By Michael J. Brooks
It was a disturbing call I received several years ago. His mother phoned to say Gary was in jail. Gary had grown up in our church and joined the U.S. Army. On a weekend leave, he decided he wasn’t going back. So the Army and the rental car agency pressed charges and he was in jail. Of course I went to see him and offered what comfort and counsel I could. Gary is the only person I’ve known personally who went AWOL—absent without leave.
The “poster child” for going AWOL in the New Testament is John Mark. He accompanied Paul and Barnabas on their first missionary journey as far as the Roman province of Asia Minor, then decided to go home. Luke, the chronicler, doesn’t tell us whether Mark was sick, homesick, angry, discouraged or in love. But for whatever reason he abandoned the journey of a lifetime.

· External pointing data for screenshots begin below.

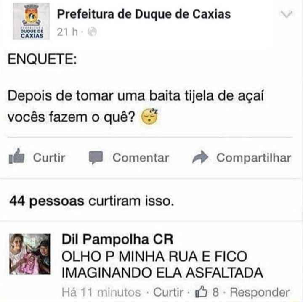Click the thumbs-up Curtir icon
303x302 pixels.
(16, 156)
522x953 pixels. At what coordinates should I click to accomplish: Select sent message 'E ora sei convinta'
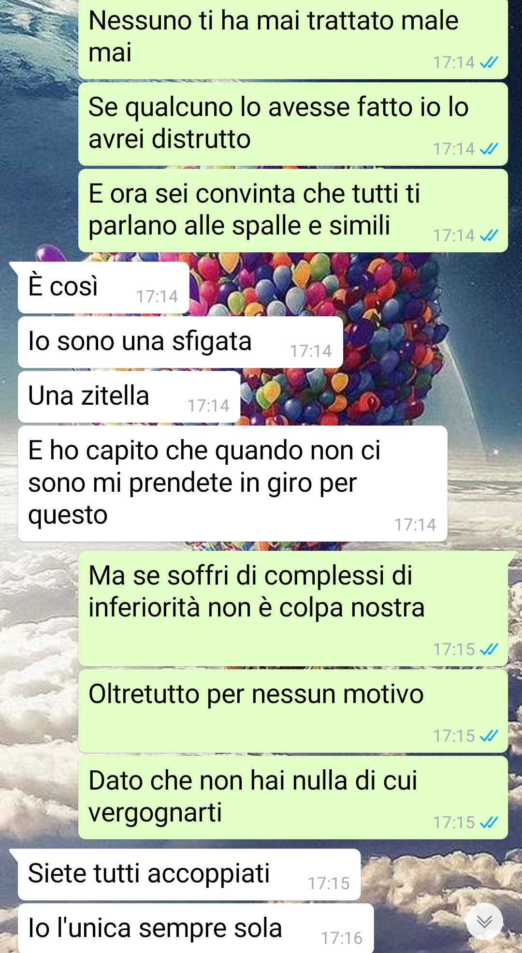click(x=293, y=211)
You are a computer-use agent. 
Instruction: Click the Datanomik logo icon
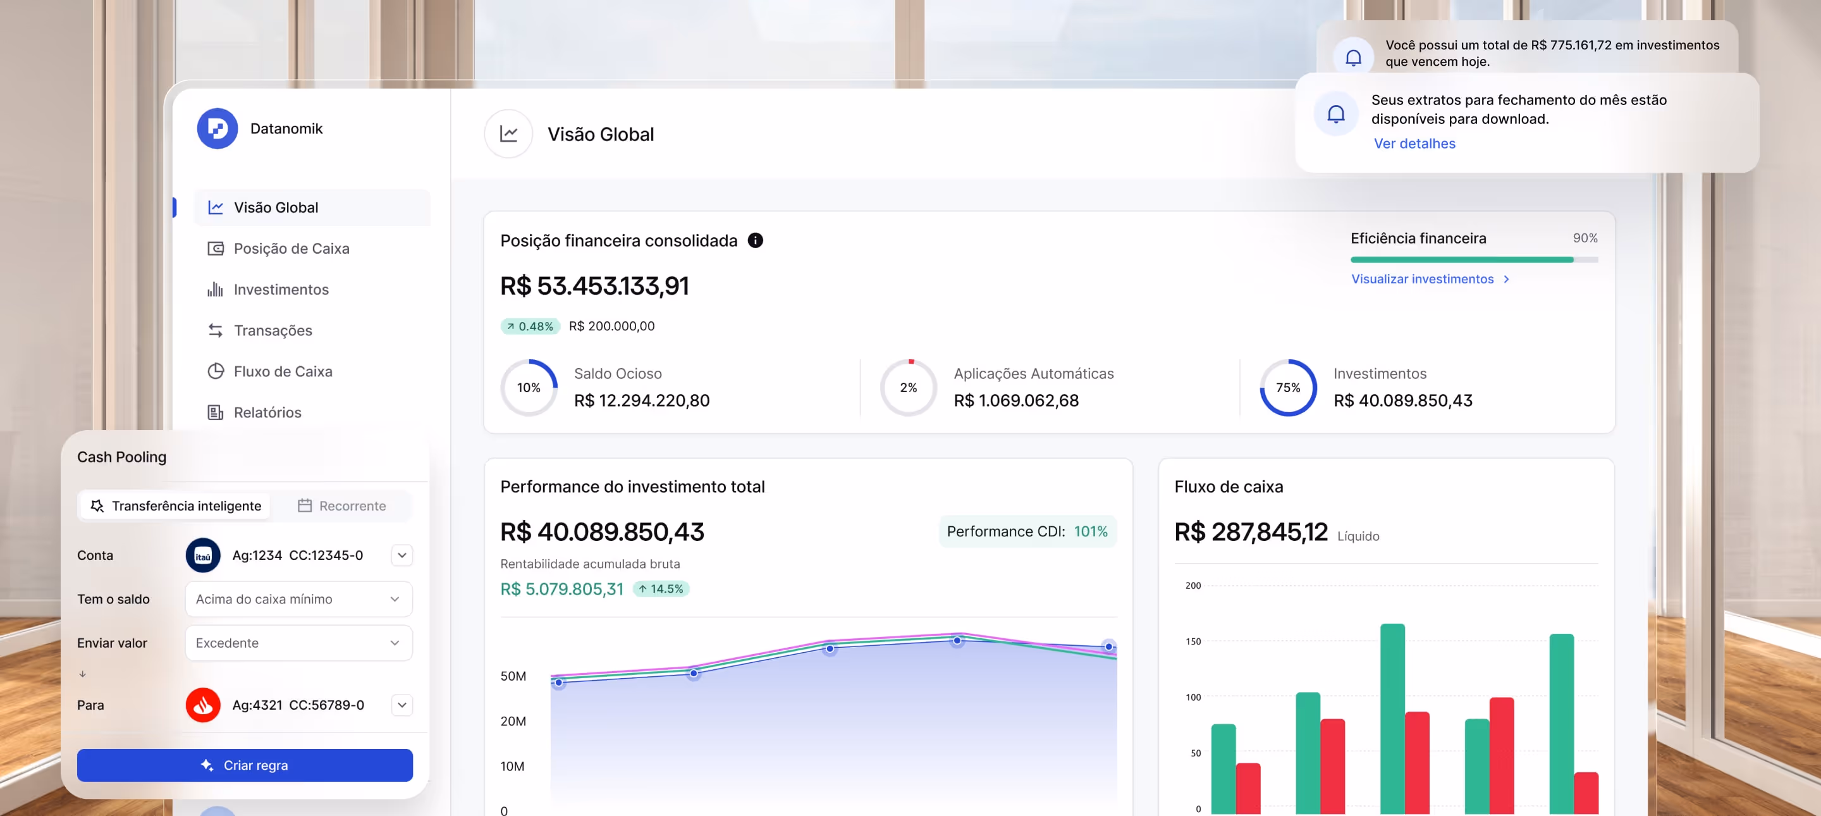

Mark missed a great adventure. Christians often speculate about spending an afternoon or a day with the Apostle Paul to seek spiritual understanding. Mark had opportunity to spend several days with this Christian leader but chose something of lesser importance to occupy his time.
Mark missed a great decision. It was on this journey that Paul decided he’d stop preaching first to the Jews and become the apostle to the Gentiles. After he and Barnabas returned home, they were instrumental in bringing the mother church in Jerusalem together to hear this issue. Peter, too, offered his own insight into how God was working among those formerly considered pagans. The church finally “got it.” They realized one didn’t have to become a Jew before trusting Christ as the messiah.

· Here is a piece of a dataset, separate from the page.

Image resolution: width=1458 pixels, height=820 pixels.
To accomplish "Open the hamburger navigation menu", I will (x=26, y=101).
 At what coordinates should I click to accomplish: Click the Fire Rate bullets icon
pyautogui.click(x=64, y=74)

Mark didn’t miss the grace of God. He later reconciled with Paul in a way we don’t know. Paul asked the Colossians to “receive him as you would me,” and asked Timothy to bring Mark to visit him in prison before he died. And Peter called Mark “my son” in the faith. Christian tradition is that Mark served as Peter’s interpreter and wrote down the things Peter preached after the apostle died; thus the Gospel of Mark is the story of Jesus from a primary source.

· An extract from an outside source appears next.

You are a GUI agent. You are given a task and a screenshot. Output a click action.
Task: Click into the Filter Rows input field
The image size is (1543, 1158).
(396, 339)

Christians who quit in their walk can learn a lesson from Mark. No one is beyond the grace and forgiveness of God. The Lord invites us back and welcomes us back. Luke described this in his gospel as a God who runs. The loving father didn’t wait for his son to find him; he ran to meet him and to restore him. Aristotle said a proper man never runs in public. What a concept to think of a God who runs to us when we come home.